━━ Excerpted records

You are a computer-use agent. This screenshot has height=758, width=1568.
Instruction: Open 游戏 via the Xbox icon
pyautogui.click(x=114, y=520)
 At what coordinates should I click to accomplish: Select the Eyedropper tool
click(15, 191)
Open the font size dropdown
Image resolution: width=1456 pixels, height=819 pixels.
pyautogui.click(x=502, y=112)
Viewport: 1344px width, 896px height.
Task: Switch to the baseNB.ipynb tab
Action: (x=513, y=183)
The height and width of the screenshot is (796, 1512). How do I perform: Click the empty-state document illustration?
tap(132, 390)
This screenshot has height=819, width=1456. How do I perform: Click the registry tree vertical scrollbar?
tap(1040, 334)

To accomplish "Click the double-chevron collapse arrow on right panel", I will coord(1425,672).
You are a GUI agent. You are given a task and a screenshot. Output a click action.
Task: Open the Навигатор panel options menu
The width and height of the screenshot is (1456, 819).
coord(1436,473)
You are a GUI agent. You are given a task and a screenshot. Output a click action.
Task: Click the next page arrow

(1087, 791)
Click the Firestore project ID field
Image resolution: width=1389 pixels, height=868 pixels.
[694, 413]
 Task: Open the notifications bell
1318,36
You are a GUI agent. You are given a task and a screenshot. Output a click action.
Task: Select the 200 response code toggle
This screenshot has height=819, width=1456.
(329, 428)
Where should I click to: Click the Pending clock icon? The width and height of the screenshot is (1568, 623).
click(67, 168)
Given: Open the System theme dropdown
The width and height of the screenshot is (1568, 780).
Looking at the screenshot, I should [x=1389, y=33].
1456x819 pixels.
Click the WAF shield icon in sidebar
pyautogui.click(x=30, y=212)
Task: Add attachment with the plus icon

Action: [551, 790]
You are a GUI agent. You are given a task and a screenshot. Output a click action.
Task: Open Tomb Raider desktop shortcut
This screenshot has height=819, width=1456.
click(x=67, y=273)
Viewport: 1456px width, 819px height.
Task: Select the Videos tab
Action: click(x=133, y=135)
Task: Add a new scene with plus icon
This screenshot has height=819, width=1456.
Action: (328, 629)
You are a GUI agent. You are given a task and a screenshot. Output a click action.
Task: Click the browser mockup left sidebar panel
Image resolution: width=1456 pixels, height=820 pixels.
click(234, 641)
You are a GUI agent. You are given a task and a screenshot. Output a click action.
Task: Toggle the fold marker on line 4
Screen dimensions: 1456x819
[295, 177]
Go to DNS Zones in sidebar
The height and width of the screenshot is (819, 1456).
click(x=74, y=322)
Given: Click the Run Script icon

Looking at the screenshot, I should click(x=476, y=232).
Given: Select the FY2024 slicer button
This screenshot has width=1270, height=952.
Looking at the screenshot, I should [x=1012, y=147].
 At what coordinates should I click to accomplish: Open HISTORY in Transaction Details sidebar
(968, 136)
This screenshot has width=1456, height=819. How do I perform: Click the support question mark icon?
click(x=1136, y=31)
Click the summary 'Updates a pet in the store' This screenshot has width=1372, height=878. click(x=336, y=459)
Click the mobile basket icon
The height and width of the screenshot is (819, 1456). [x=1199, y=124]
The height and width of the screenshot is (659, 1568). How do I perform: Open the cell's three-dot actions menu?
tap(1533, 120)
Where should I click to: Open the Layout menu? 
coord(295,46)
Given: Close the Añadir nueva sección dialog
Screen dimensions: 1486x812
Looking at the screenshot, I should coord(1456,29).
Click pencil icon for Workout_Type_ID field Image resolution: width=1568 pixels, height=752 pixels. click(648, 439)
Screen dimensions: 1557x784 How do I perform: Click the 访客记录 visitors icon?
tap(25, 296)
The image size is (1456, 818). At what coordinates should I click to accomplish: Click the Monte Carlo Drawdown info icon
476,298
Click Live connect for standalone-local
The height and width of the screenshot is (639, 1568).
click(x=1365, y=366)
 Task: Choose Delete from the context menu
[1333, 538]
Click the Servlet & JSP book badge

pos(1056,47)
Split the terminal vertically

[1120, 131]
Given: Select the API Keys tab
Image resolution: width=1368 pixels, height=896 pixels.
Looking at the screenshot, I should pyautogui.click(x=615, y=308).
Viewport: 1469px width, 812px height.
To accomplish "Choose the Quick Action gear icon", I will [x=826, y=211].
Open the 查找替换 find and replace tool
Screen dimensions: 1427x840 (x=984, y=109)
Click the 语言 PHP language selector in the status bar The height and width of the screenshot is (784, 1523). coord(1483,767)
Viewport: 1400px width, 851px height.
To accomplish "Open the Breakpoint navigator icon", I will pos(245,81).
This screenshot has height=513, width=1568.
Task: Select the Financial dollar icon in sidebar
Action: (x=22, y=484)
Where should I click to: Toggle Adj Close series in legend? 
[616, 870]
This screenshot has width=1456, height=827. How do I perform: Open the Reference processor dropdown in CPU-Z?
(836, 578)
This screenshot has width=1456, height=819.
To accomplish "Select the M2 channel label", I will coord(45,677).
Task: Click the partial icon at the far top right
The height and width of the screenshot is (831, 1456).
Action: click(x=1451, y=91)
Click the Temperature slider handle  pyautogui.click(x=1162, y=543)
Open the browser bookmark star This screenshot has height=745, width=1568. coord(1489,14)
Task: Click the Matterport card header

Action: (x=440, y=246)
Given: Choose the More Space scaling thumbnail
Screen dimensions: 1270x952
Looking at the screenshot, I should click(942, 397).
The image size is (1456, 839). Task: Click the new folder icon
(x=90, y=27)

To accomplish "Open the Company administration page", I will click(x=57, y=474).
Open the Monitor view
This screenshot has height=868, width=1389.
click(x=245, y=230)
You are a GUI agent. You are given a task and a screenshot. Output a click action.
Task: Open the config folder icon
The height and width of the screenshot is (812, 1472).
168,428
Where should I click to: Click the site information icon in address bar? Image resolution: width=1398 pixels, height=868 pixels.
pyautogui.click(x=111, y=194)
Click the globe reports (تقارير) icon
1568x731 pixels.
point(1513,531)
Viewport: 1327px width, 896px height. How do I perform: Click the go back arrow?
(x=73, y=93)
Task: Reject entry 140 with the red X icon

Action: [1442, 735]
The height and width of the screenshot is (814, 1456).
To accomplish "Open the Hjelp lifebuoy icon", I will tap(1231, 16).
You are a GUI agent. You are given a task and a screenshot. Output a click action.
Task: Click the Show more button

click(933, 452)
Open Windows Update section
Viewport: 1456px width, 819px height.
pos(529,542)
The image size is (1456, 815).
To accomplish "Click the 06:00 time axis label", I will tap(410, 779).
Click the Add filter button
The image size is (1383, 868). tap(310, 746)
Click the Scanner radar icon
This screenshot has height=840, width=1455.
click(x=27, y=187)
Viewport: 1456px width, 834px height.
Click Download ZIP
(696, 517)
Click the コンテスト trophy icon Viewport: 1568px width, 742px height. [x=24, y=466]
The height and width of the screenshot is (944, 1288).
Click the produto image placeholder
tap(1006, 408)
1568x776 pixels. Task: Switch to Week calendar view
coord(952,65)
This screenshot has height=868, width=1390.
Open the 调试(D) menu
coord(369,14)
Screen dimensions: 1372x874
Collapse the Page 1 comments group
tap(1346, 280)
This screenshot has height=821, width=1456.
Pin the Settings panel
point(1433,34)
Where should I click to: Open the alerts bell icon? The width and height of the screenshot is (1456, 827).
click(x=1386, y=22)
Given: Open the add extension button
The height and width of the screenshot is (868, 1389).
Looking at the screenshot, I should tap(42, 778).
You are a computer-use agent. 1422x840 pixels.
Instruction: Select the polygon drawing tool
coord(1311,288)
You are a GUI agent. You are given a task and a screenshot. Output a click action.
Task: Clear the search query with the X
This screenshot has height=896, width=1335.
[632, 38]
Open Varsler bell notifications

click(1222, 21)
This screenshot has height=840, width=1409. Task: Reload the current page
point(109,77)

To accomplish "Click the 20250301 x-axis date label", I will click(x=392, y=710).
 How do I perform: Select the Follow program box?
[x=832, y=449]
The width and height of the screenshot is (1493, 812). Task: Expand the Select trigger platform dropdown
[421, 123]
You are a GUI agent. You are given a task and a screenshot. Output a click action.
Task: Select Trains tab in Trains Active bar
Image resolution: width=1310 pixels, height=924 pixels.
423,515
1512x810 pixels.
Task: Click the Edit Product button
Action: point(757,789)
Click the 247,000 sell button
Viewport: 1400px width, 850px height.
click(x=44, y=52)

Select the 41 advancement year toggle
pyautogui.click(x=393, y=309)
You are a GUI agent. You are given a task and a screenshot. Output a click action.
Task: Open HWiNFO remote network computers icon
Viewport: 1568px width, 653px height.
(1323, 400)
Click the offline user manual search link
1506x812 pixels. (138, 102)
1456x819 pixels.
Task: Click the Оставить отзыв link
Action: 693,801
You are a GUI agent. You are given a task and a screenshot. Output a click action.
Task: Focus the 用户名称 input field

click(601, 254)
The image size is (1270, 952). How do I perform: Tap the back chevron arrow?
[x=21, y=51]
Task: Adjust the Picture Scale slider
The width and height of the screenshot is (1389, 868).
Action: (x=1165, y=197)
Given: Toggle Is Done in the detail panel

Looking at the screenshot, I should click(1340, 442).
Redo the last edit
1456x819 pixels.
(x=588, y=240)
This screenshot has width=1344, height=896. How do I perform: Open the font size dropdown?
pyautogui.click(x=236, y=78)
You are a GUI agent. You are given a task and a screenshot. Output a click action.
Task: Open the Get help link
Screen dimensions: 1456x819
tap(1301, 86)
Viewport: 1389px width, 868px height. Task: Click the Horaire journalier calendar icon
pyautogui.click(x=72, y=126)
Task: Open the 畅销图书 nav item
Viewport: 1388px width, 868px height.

━━━━

» **Directions**:
Retype only the stretch of lines above starting at the one with "Open the Monitor view" and stopping at the one with "You are a computer-use agent. 1422x840", exactly as written, with both kept.

» **Response to the exercise**:
Open the Monitor view
This screenshot has height=868, width=1389.
click(x=245, y=230)
You are a GUI agent. You are given a task and a screenshot. Output a click action.
Task: Open the config folder icon
The height and width of the screenshot is (812, 1472).
168,428
Where should I click to: Click the site information icon in address bar? Image resolution: width=1398 pixels, height=868 pixels.
pyautogui.click(x=111, y=194)
Click the globe reports (تقارير) icon
1568x731 pixels.
point(1513,531)
Viewport: 1327px width, 896px height. How do I perform: Click the go back arrow?
(x=73, y=93)
Task: Reject entry 140 with the red X icon

Action: [1442, 735]
The height and width of the screenshot is (814, 1456).
To accomplish "Open the Hjelp lifebuoy icon", I will tap(1231, 16).
You are a GUI agent. You are given a task and a screenshot. Output a click action.
Task: Click the Show more button

click(933, 452)
Open Windows Update section
Viewport: 1456px width, 819px height.
pos(529,542)
The image size is (1456, 815).
To accomplish "Click the 06:00 time axis label", I will tap(410, 779).
Click the Add filter button
The image size is (1383, 868). tap(310, 746)
Click the Scanner radar icon
This screenshot has height=840, width=1455.
click(x=27, y=187)
Viewport: 1456px width, 834px height.
Click Download ZIP
(696, 517)
Click the コンテスト trophy icon Viewport: 1568px width, 742px height. [x=24, y=466]
The height and width of the screenshot is (944, 1288).
Click the produto image placeholder
tap(1006, 408)
1568x776 pixels. Task: Switch to Week calendar view
coord(952,65)
This screenshot has height=868, width=1390.
Open the 调试(D) menu
coord(369,14)
Screen dimensions: 1372x874
Collapse the Page 1 comments group
tap(1346, 280)
This screenshot has height=821, width=1456.
Pin the Settings panel
point(1433,34)
Where should I click to: Open the alerts bell icon? The width and height of the screenshot is (1456, 827).
click(x=1386, y=22)
Given: Open the add extension button
The height and width of the screenshot is (868, 1389).
Looking at the screenshot, I should tap(42, 778).
You are a computer-use agent. 1422x840 pixels.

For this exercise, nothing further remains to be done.